Foto: Reprodução / Daily Mail
De
acordo com a ONU, estima-se que mais de 2 bilhões de pessoas consumam
insetos normalmente, e isso inclui refeições feitas com gafanhotos,
bichos-da-farinha, larvas-de-búfalo, grilos e minhocas. Ainda, eles
consideram que mais de 1.900 espécies de insetos são consideradas
comestíveis. Estudo anteriores já haviam documentado que os insetos
possuem muita proteína.
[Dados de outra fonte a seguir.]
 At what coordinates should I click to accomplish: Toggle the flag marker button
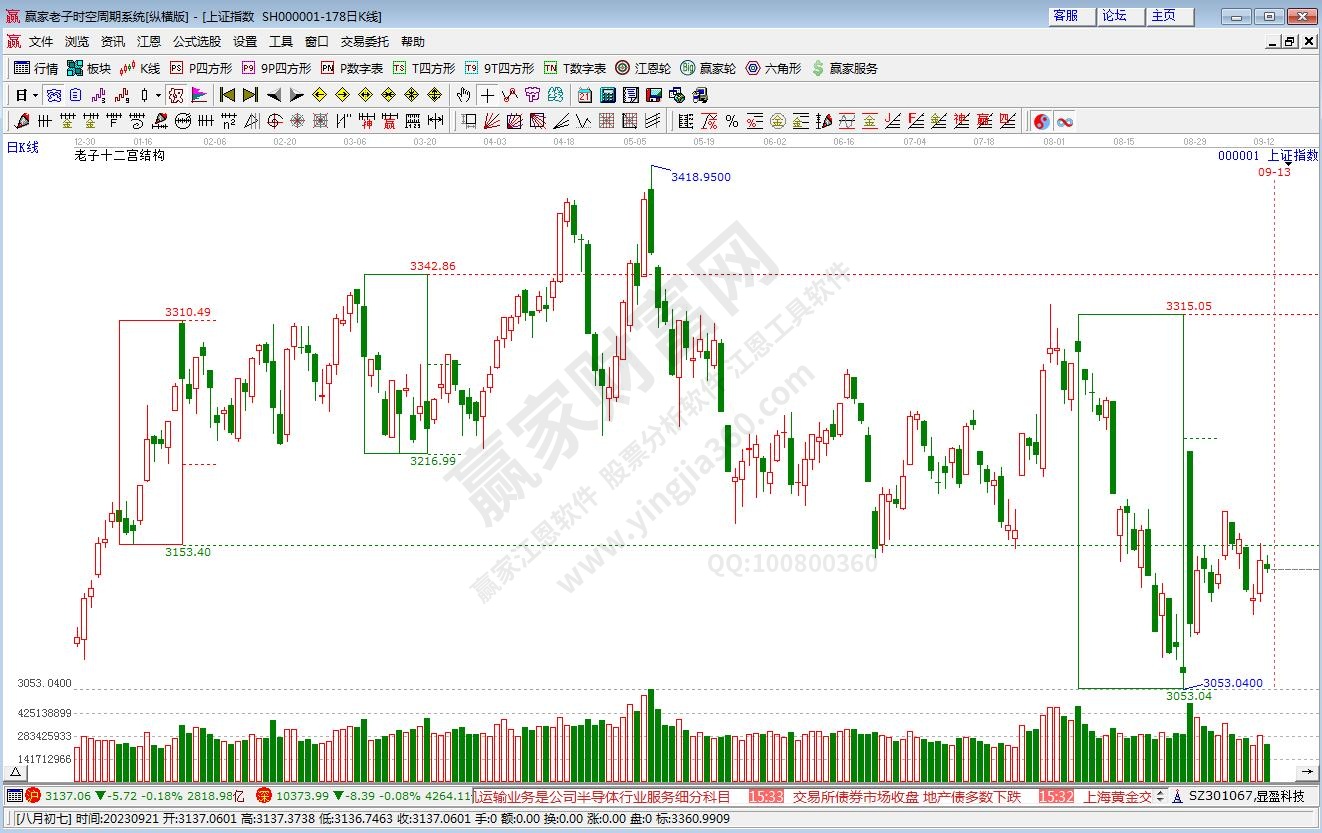click(x=199, y=95)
No entanto, a pesquisa mais recente ofereceu
novos insights sobre como podemos preencher as lacunas dos nutrientes
que comumente encontramos na carne.
Liderados pela pesquisadora Yemisi Latundê-Dada, os cientistas visavam
encontrar novas fontes alternativas para o ferro, um nutriente
especialmente importante que muitas vezes está ausente nas dietas,
causando anemia, problemas de cognição, de imunidade e mau prognóstico
de gravidez.
Basicamente, os grilos apresentaram a maior taxa de ferro, além de o
nutriente ser melhor absorvido do que o proveniente da carne bovina.
Também, minerais como o cálcio, cobre e zinco – encontrados em altas
quantidades em gafanhotos, grilos e bichos-da-farinha – mostraram melhor
absorção quando comparados aos da carne. Segundo Latundê-Dada, os
resultados apoiam a ideia de que comer insetos poderia ajudar a atender
as necessidades nutricionais de populações em todo o mundo.
Para muitas culturas tal ideia pode não soar inovadora, como na
Tailândia, por exemplo, onde uma comida chamada jing leed – uma porção
de grilos fritos com molho de soja – é muito popular. Já no México, há
as chicatanas – uma iguaria feita de formigas acompanhadas de uma fatia
de limão. Os japoneses, por outro lado, costumam consumir cigarras
fritas e pupas de bicho-da-seda, enquanto que em regiões do Brasil e da
China, as formigas também são usadas como petiscos.